Suite unresponsive and can't be killed

Hi

I have a suite which is unresponsive. No waiting tasks will run. I can’t hold tasks or submit tasks. I can’t stop the suite.

  • rose suite-stop does not work
  • cylc stop does not work
  • kill -9 PID for the cylc-run process does not die!

How can I stop this suite, or even just get it moving again?

I’m not sure exactly why this happened. We had an issue with the VM it is running on earlier today, probably due to it being overloaded. (commands were hanging etc.) However, I haven’t heard exactly what the problem was, so I have no details on what might have been affected. Maybe the home disk was being hammmered? Yesterday also the VM was very overloaded (though not unresponsive) and my suites similarly got stuck, but eventually started running again. Today one of my suites started up again, but the other is still stuck. (This isn’t usual - or at least, not common - for the suites to get stuck like this.)

Okay, the suite stopped! About 8 hours after it froze, and maybe an hour after my attempts to kill it - I stopped watching it over an hour ago, anyway.
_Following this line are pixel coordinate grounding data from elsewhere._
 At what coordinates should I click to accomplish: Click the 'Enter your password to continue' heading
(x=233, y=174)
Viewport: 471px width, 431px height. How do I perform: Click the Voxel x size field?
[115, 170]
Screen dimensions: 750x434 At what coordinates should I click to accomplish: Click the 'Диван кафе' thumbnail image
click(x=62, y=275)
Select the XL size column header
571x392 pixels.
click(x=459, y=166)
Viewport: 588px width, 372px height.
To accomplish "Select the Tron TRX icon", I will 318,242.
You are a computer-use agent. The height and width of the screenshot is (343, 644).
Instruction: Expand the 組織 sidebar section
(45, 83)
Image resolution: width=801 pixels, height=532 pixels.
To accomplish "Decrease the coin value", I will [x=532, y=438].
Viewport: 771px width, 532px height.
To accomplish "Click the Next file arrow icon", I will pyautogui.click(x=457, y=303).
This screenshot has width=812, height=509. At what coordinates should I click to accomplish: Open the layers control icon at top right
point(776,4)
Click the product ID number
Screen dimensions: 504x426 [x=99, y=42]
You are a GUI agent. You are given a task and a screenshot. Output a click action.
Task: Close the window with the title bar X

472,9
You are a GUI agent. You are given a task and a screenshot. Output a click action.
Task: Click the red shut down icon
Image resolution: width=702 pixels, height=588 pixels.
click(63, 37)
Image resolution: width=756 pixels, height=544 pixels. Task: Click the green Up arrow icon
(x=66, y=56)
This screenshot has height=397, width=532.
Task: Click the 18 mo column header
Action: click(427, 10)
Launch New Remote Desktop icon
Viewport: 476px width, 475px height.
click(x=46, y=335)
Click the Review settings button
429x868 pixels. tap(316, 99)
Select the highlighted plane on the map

If you can’t kill a process with kill -9 that almost certainly means the process is stuck in uninterruptible sleep waiting for IO , see https://unix.stackexchange.com/questions/5642/what-if-kill-9-does-not-work
If so, the ps or top commands will show the process in state D.
(e.g. try ps -eo state,start,pid,ppid,euser,pcpu,time,cmd --sort=state).
Not a lot you can do except sort out your filesystem issues.